SNAP is distributed as a self-contained binary — no Python installation required.


Binary Install

1. Download the Binary

Download the binary for your platform from the latest release:

Platform Binary
Windows (x86-64) snap-mcp.exe
Linux (x86-64) snap-mcp
macOS (arm64) snap-mcp

Place the binary in a directory of your choice, e.g. C:\Users\<username>\snap\.

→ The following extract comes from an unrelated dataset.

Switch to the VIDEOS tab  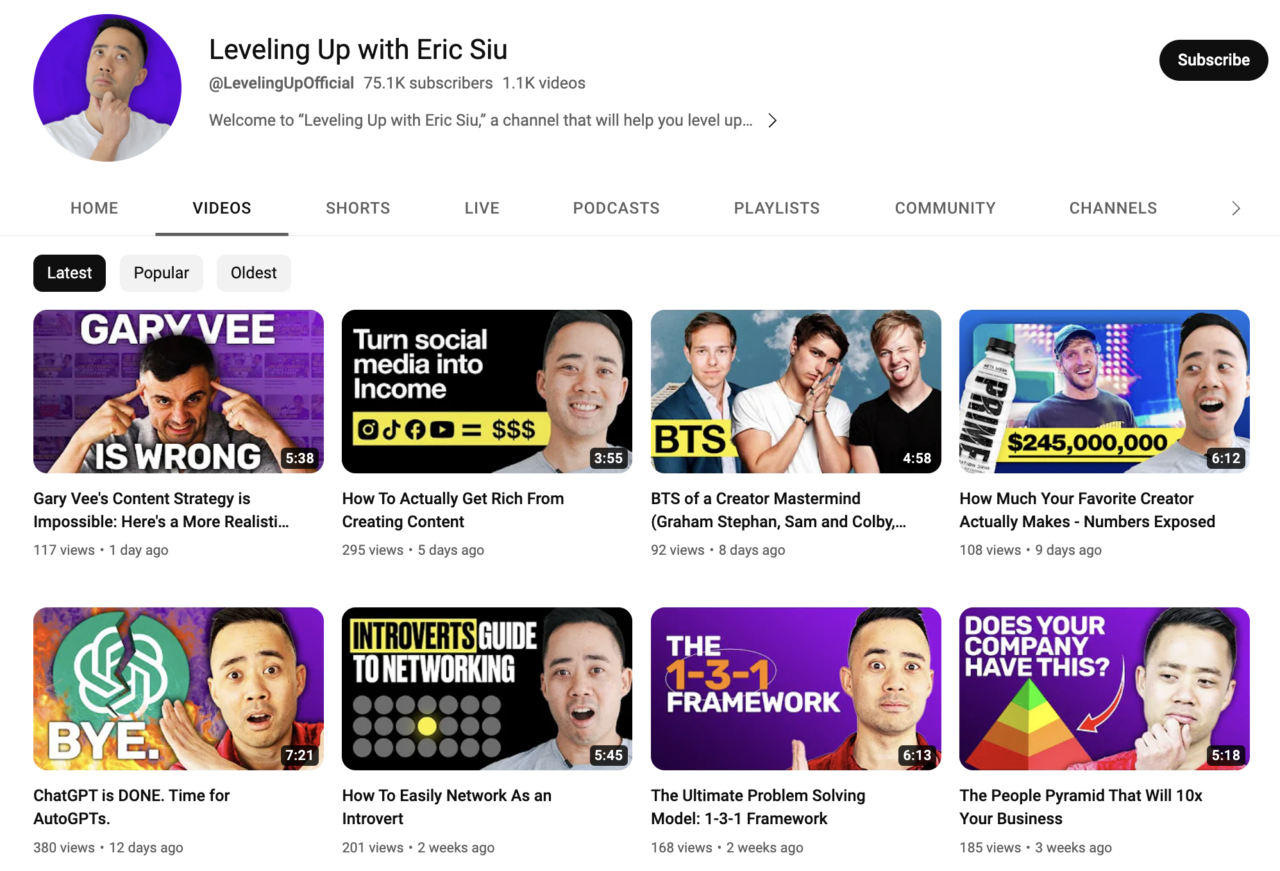pyautogui.click(x=221, y=208)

On Linux/macOS, make it executable:

chmod +x snap-mcp

All parsers (Nim, tree-sitter, semgrep) are bundled — no additional installs required.

2. Create the Data Directory Structure

mkdir -p data/logs data/staging data/repos data/projects

3. Configure Environment

Create a .env file in the same directory as the binary:

# SQLite is the default — no additional setup required
SNAP_DB_MODE=sqlite
SNAP_SQLITE_PATH=data/snap.db

# Optional: PostgreSQL
# SNAP_DB_MODE=postgres
# SNAP_POSTGRES_DSN=postgresql://user:pass@localhost:5432/snap

# Logging
SNAP_LOG_LEVEL=INFO
SNAP_LOG_JSON=true

4. Verify

# Windows
snap-mcp.exe --help

# Linux / macOS
./snap-mcp --help

Enterprise / Source Access

Enterprise licensing and source access inquiries: cll.automata@outlook.com


Agent & Client Setup

See agent_setups.md for setup guides covering Claude Code, Claude Desktop, GitHub Copilot Chat, HTTP+SSE, and Azure cloud deployment.


LLM Permission Model

The LLM has strictly limited rights enforced at runtime in app/mcp/tools.py — not by convention or docstrings.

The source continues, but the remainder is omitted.